▶ _YOUR ASSIGNMENT_
Take each line of the listing that has the string "материалите" and report it.

▶ _ENTRIES SHOWN_
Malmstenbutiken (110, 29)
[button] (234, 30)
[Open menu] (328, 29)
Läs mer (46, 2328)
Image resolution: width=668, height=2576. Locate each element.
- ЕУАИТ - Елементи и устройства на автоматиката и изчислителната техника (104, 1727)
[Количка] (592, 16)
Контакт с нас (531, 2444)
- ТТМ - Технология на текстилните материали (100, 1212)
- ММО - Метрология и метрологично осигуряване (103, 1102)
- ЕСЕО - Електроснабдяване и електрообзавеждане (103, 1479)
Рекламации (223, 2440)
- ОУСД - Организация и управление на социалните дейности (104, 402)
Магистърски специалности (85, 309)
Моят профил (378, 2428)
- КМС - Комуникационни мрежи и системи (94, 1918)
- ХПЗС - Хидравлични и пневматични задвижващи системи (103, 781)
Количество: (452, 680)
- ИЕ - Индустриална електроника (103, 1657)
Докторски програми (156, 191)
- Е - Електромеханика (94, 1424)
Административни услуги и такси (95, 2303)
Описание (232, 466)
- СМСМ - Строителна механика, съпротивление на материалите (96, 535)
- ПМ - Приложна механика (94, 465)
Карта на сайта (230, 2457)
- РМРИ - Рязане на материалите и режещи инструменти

▶ _RESULT FOR THIS TASK_
- СМСМ - Строителна механика, съпротивление на материалите (96, 535)
- РМРИ - Рязане на материалите и режещи инструменти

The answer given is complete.